Impulse und Erfolgsgeschichten

Speisekarte des Deutschen Damenautomobilclubs e. V.

Die Obsession der 1920er Jahre mit Sport und Mobilität erfasste Männer wie Frauen und führte auch bei Letzteren zu aus damaliger gesellschaftlicher Sicht ‚unweiblichen‘ Aktivitäten – wie Autofahren. Die ‚Frau am Steuer‘ wurde von konservativen Kreisen harsch verurteilt, zugleich galt sie jedoch als Verkörperung der zeitgemäßen Gesellschaft, die der Frau eine gewisse Selbstständigkeit zugestand.
Die kaufkräftige, moderne Frau wurde von der Autoindustrie durchaus gezielt angesprochen, indem diese „Damenwagen“ anpries. So ganz konnte sie ihren Geschlechterstereotypen allerdings nicht entkommen, wenn in Werbeanzeigen der Fokus meist auf der Optik des Autos lag, das als modisches Accessoire präsentiert wurde.

Diesem Image widerspricht der Deutsche Damenautomobilclub (DDAC), der im Juni 1926 in Berlin gegründet wurde und nicht nur modisches Interesse am Auto (und dem dazu passenden Outfit) hatte – ausdrückliches Ziel der technisch versierten Mitglieder war die Teilnahme an Rallyes. Da eine der Gründerinnen des DDAC die in Hannover lebende Rennfahrerin Liliane Roehrs (1900-1975) war, wurde bereits einen Monat später unter ihrer Leitung die Hannoversche Ortsgruppe ins Leben gerufen. Auch die bekannte Fliegerin Elly Beinhorn (1907-2007) war Mitglied des Clubs. Nach 1933 versuchte Roehrs, eine Kerngruppe in Hannover auch gegen die Interessen der Diktatur zusammenzuhalten. Nach dem Krieg gründete sich der Club neu, und bei der ersten Mitgliederversammlung 1949 in Hannover wurde neben Liliane Roehrs auch Martha Beindorff (1903-2007) ins Präsidium gewählt.

* * * *

Gestellte Aufgaben:
(1) Gib aus dem Text über den Deutschen Damenautomobilclub den Abschnitt wörtlich wieder, beginnend bei "Diesem Image widerspricht" und endend bei "ins Präsidium gewählt.".
(2) Greife den Text über den Deutschen Damenautomobilclub nach seinem letzten Satz auf und schreibe ihn weiter.

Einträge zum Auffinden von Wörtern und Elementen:
* * * *

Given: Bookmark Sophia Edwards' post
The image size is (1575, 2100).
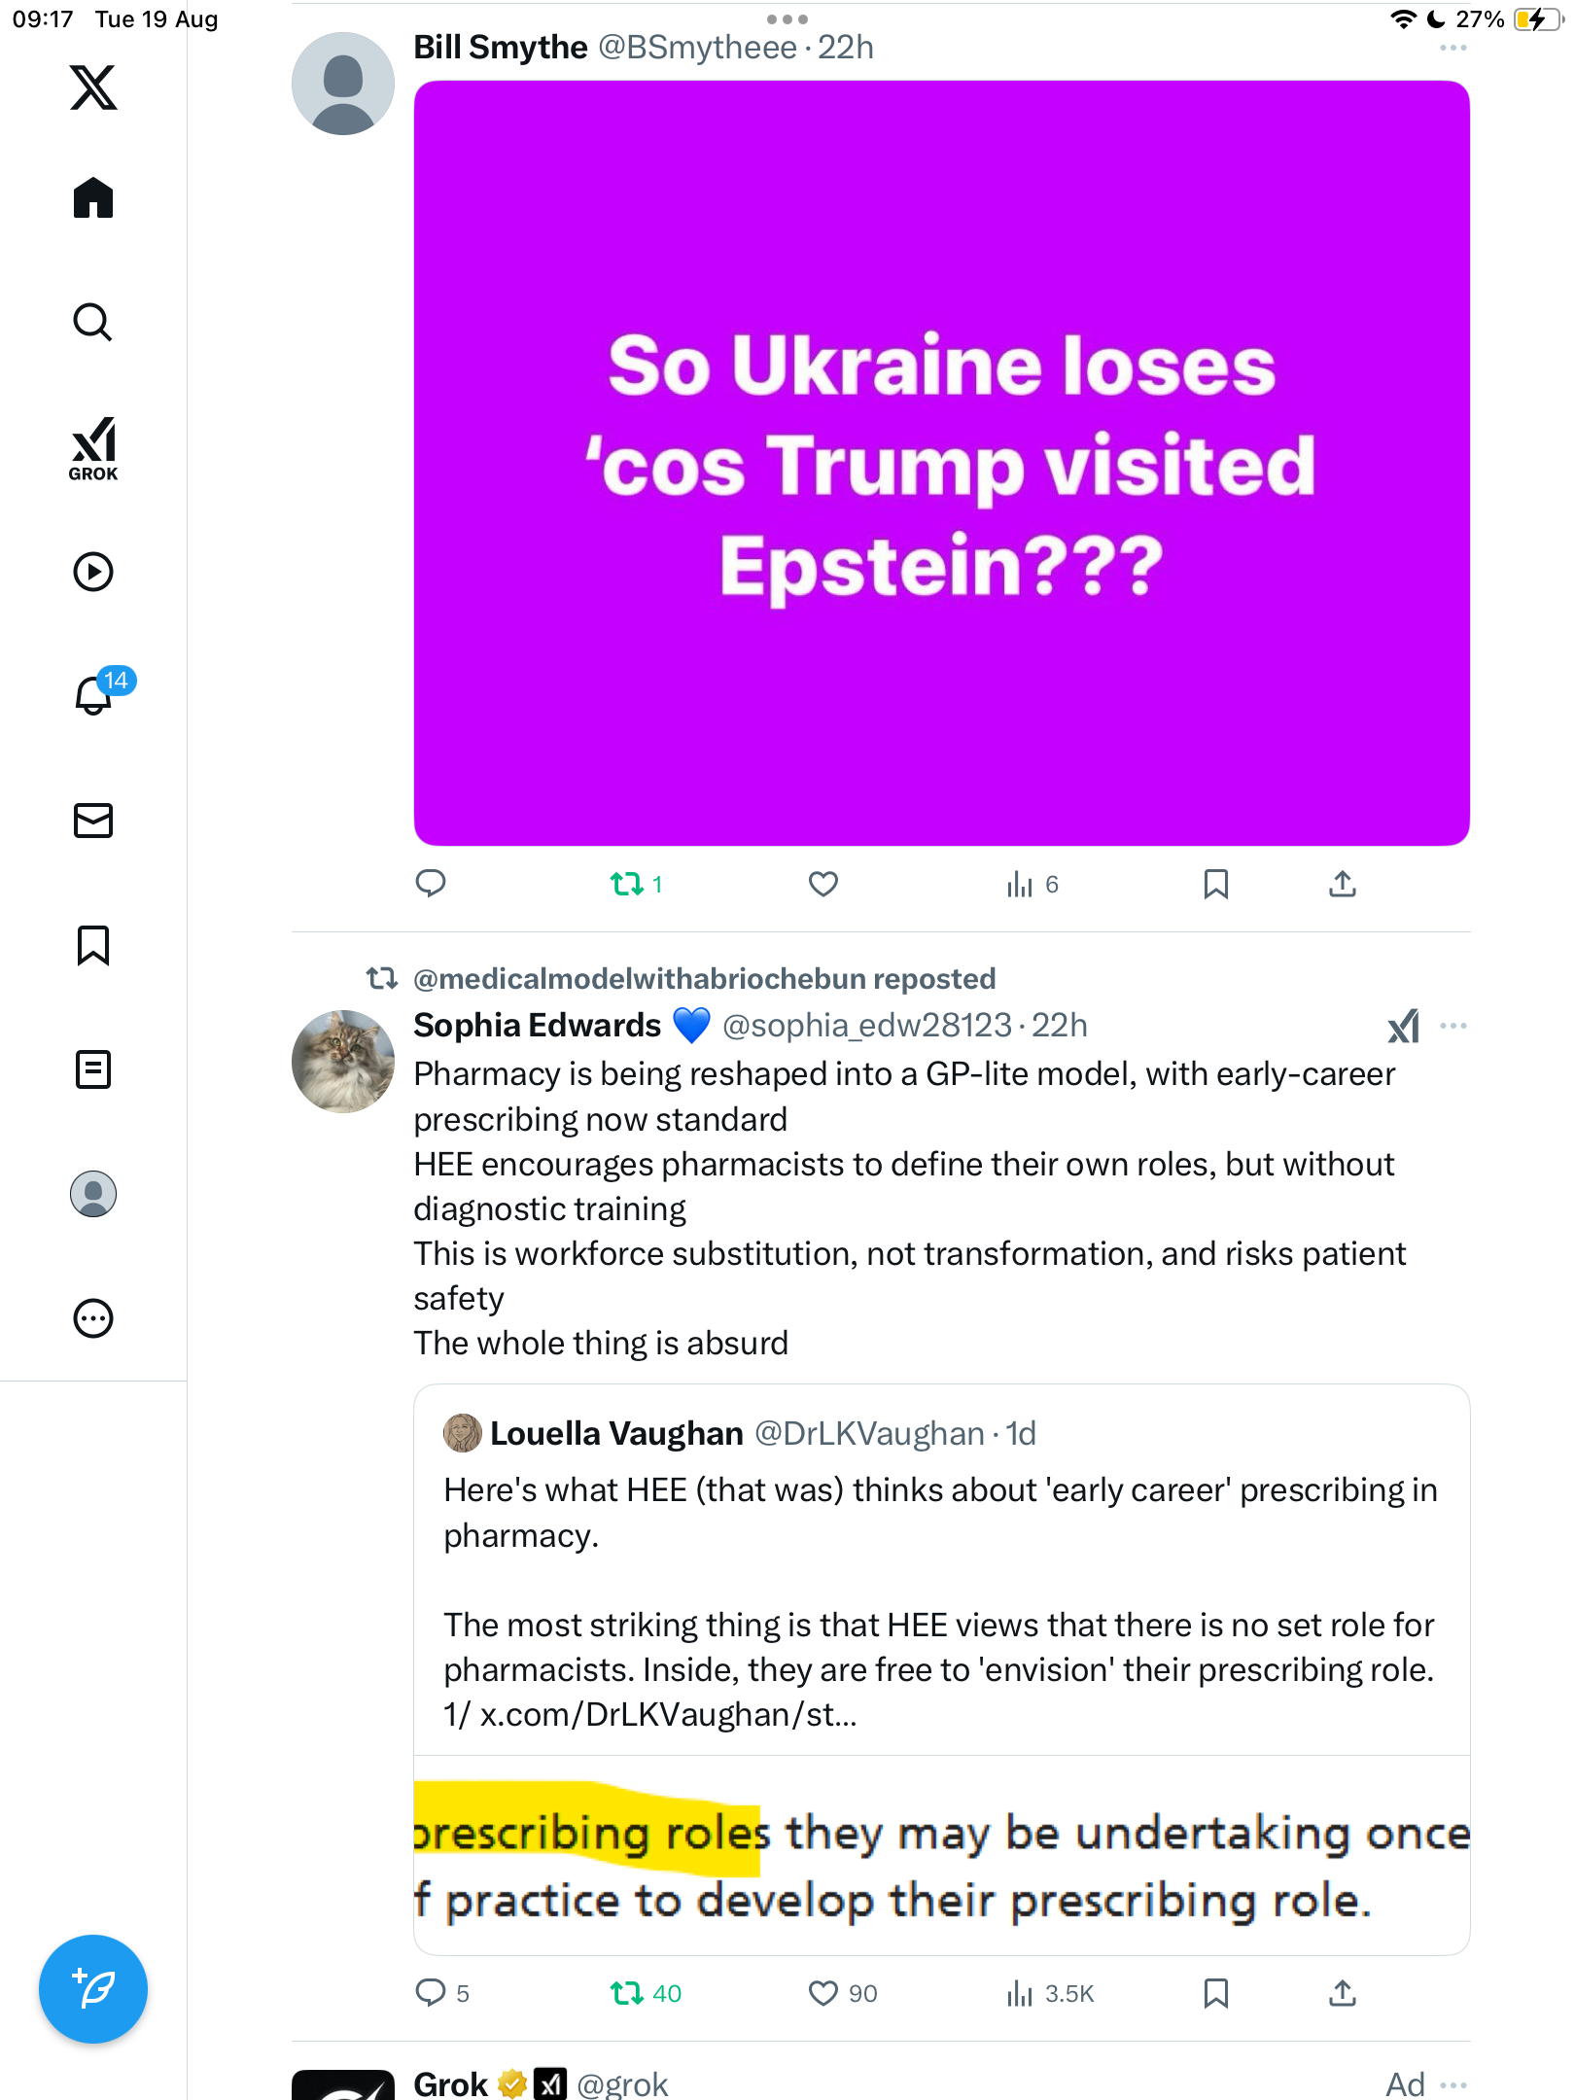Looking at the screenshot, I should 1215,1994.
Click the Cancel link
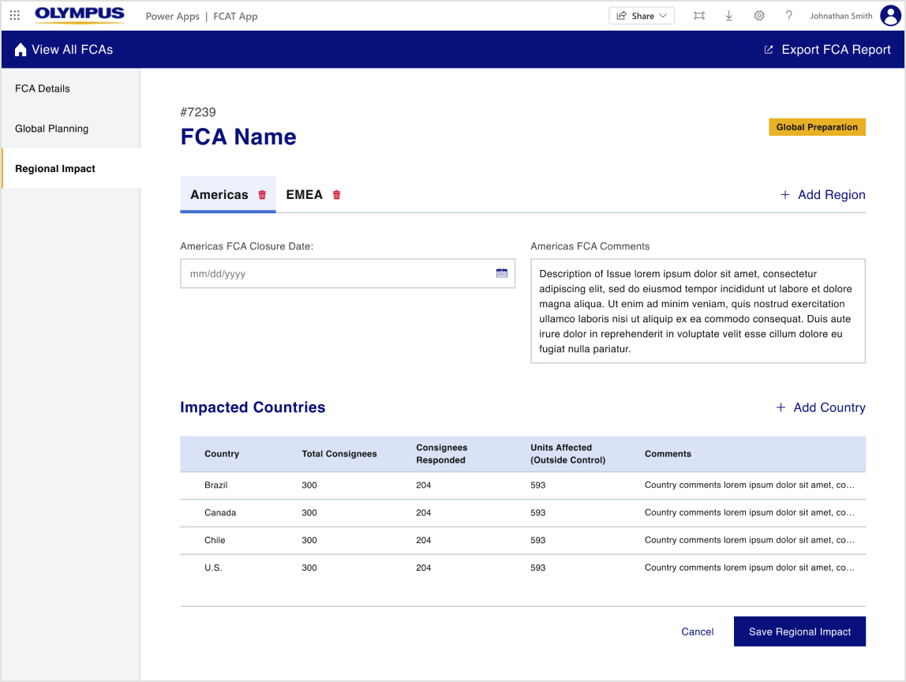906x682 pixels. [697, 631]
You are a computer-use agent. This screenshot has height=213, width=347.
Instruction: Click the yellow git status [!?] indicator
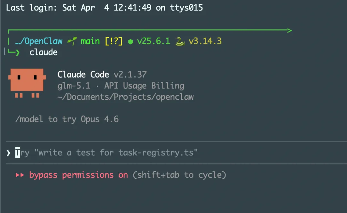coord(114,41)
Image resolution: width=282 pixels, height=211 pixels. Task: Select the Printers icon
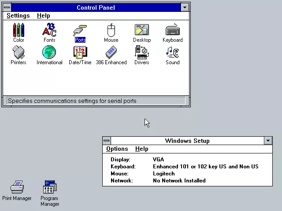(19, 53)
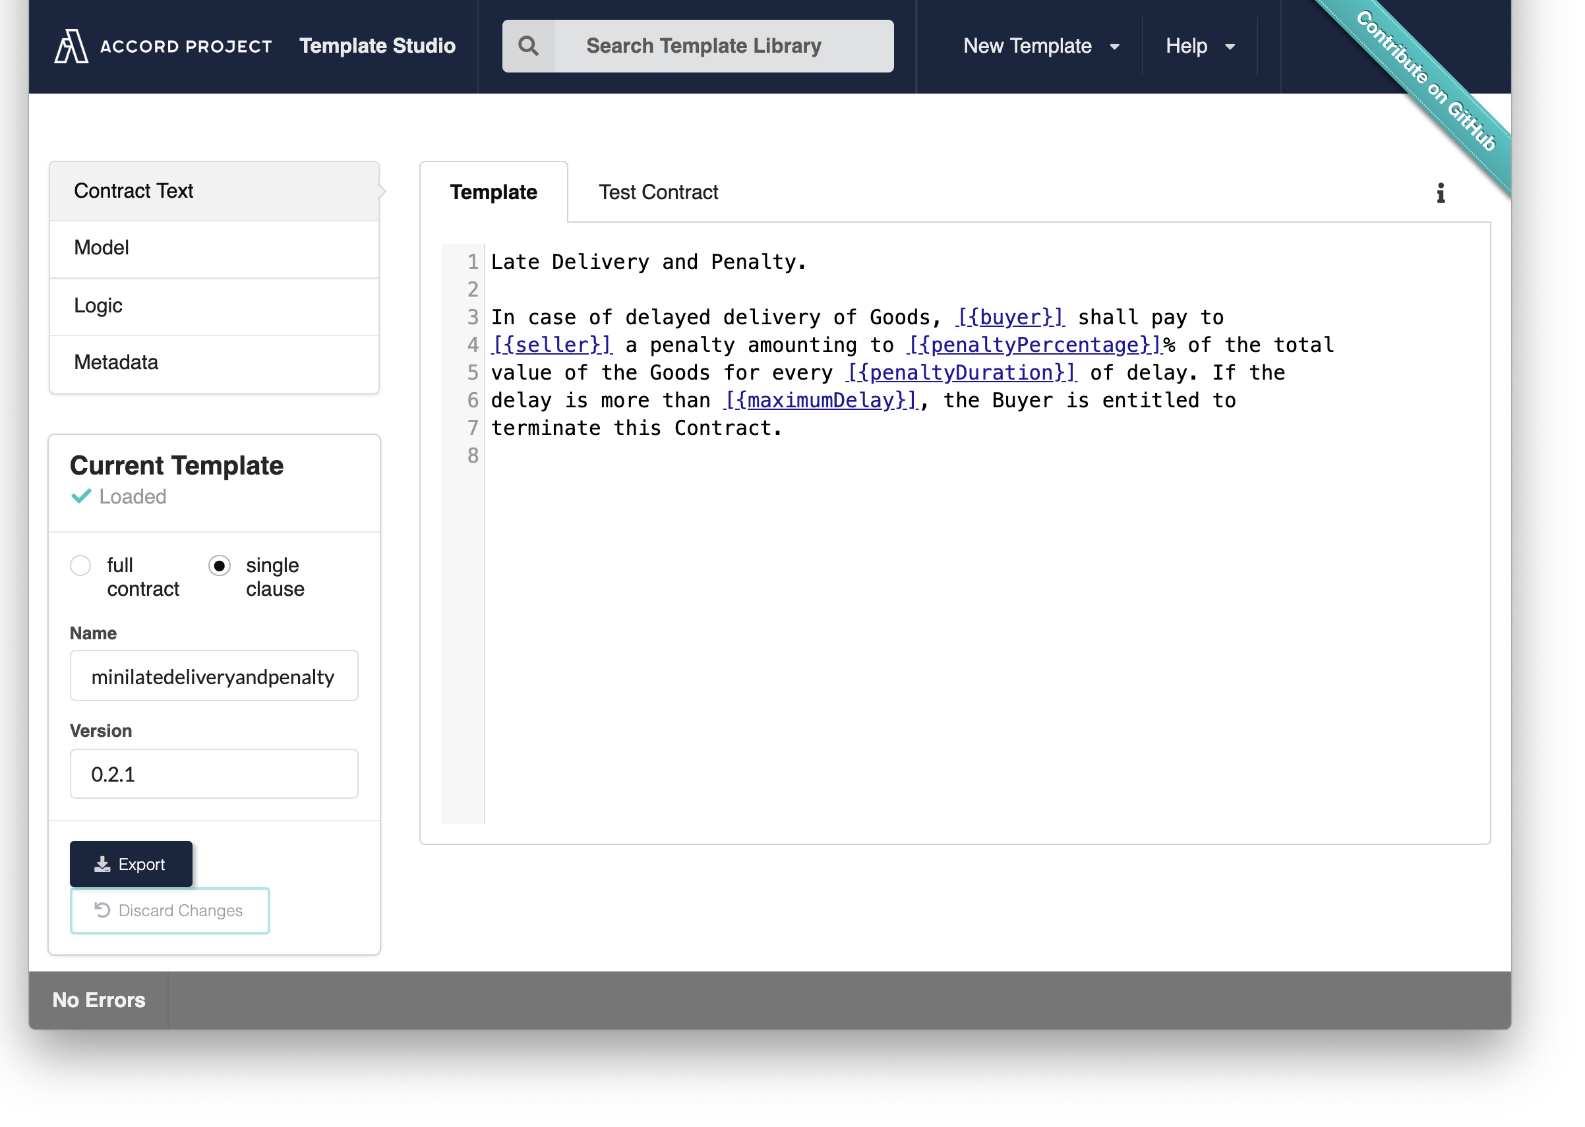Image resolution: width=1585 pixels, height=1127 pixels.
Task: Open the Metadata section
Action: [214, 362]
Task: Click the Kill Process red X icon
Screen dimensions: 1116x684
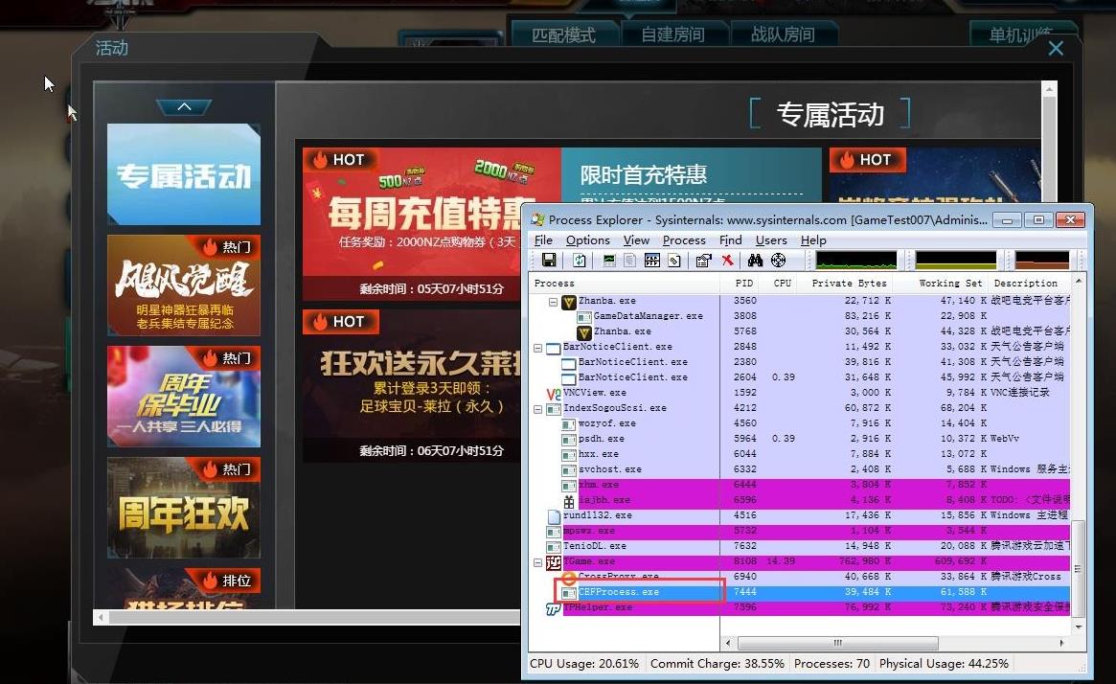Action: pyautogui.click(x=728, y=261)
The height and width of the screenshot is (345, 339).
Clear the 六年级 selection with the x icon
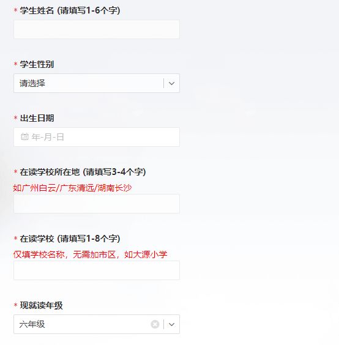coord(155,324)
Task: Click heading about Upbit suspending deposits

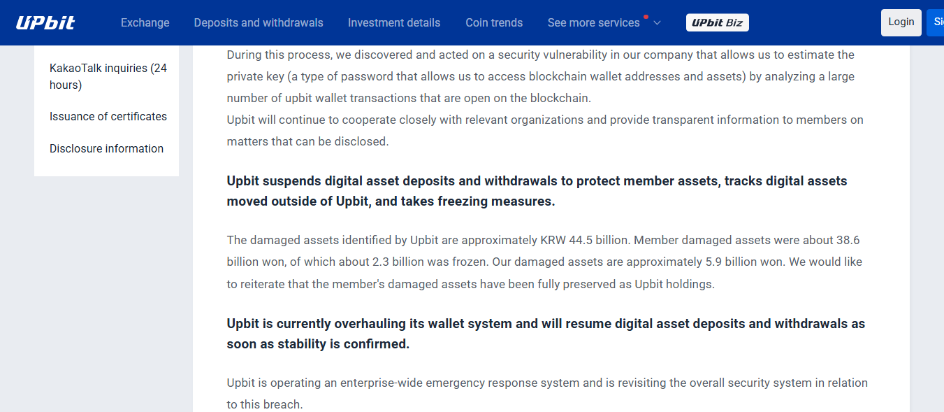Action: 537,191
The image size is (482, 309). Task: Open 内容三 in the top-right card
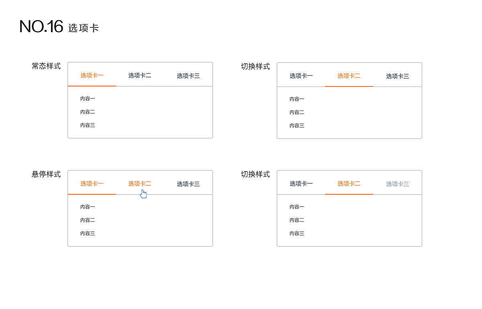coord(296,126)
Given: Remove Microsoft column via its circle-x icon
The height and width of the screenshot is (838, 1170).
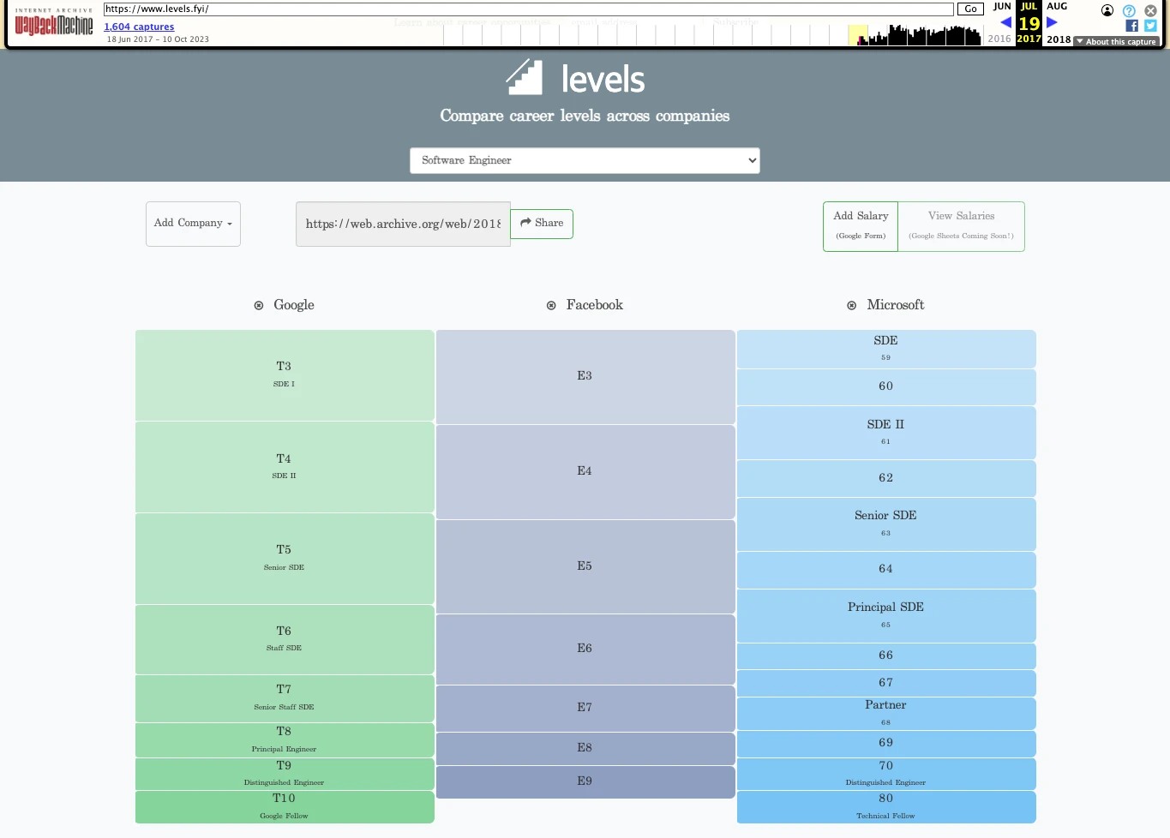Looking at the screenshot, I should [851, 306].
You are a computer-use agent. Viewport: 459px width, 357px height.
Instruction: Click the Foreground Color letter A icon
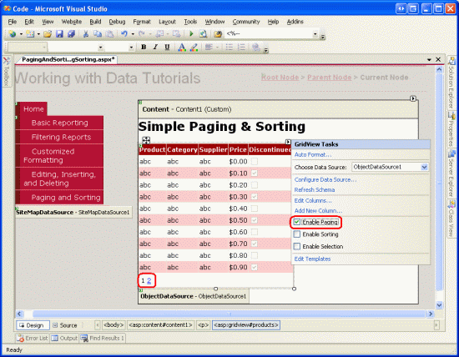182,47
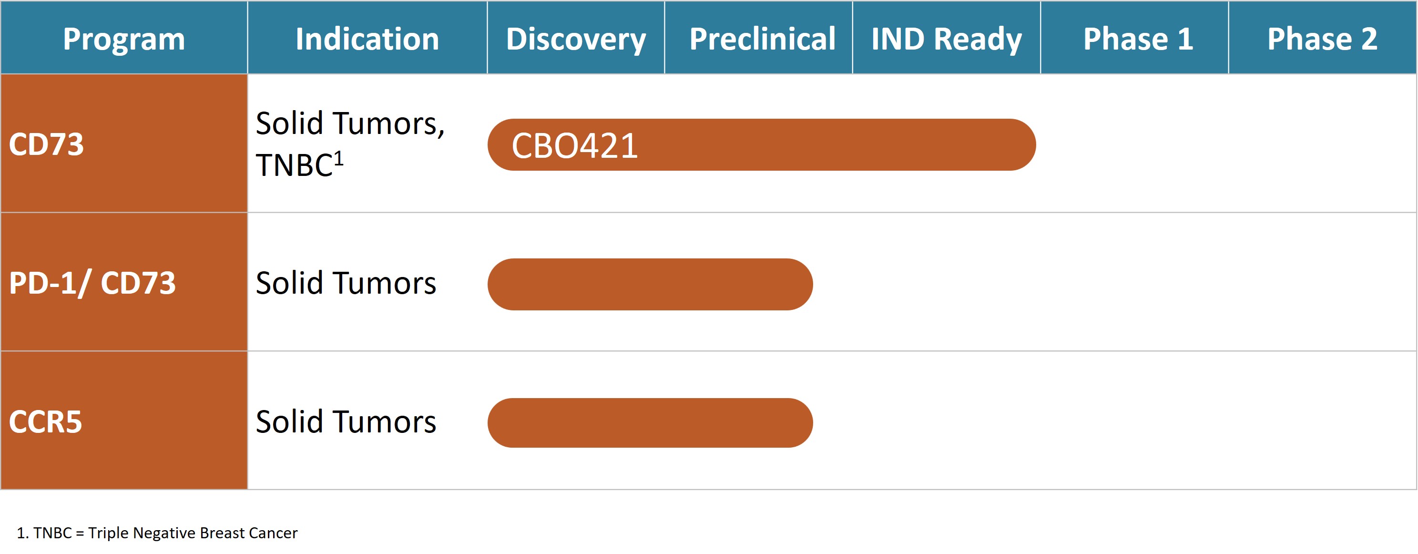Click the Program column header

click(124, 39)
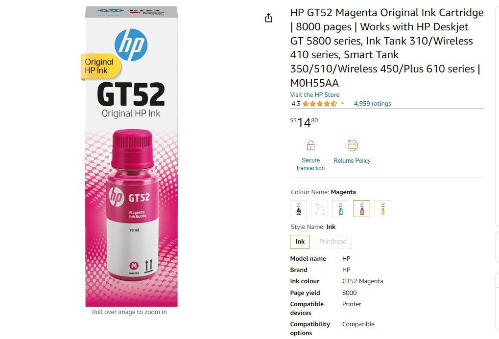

* * * *

Antworten nach Aufgabe:
(1)
Diesem Image widerspricht der Deutsche Damenautomobilclub (DDAC), der im Juni 1926 in Berlin gegründet wurde und nicht nur modisches Interesse am Auto (und dem dazu passenden Outfit) hatte – ausdrückliches Ziel der technisch versierten Mitglieder war die Teilnahme an Rallyes. Da eine der Gründerinnen des DDAC die in Hannover lebende Rennfahrerin Liliane Roehrs (1900-1975) war, wurde bereits einen Monat später unter ihrer Leitung die Hannoversche Ortsgruppe ins Leben gerufen. Auch die bekannte Fliegerin Elly Beinhorn (1907-2007) war Mitglied des Clubs. Nach 1933 versuchte Roehrs, eine Kerngruppe in Hannover auch gegen die Interessen der Diktatur zusammenzuhalten. Nach dem Krieg gründete sich der Club neu, und bei der ersten Mitgliederversammlung 1949 in Hannover wurde neben Liliane Roehrs auch Martha Beindorff (1903-2007) ins Präsidium gewählt.

(2)
Die Speisekarte mit einem Design von Paul Neumann aus dem Jahr 1927 wirft einen humorvollen Blick auf das Selbstverständnis der Clubmitglieder als selbstbewusste, unabhängige, allerdings keineswegs ihre Weiblichkeit verleugnende Frauen. Während die Mitglieder des DDAC nicht zwingend als frühe Feministinnen zu betrachten sind, lag ihnen das Ziel eines Wahrnehmungswechsels nicht gänzlich fern. So sagte die Schriftführerin des Vereins, Erna Richter, über Autofahrerinnen: „Was sind sie für prachtvolle, in sich selbstsichere, zielbewusste, lebensfrohe Frauen, wie sachlich können sie denken – eine Eigenschaft, die uns Frauen zumeist leider abgesprochen wird […]. Wer seinen Wagen beherrscht, beherrscht auch jede Situation.“
[EH]

(Object from: Historisches Museum Hannover Original entry)

Material /Technique ...

Papier

Measurements ...

Höhe: 19,5 cm, Breite: 13 cm

Was used ...

... When:1927

... Where:Hanover 

Printed ...

... When:1927

... Where:Hanover 

Literature ...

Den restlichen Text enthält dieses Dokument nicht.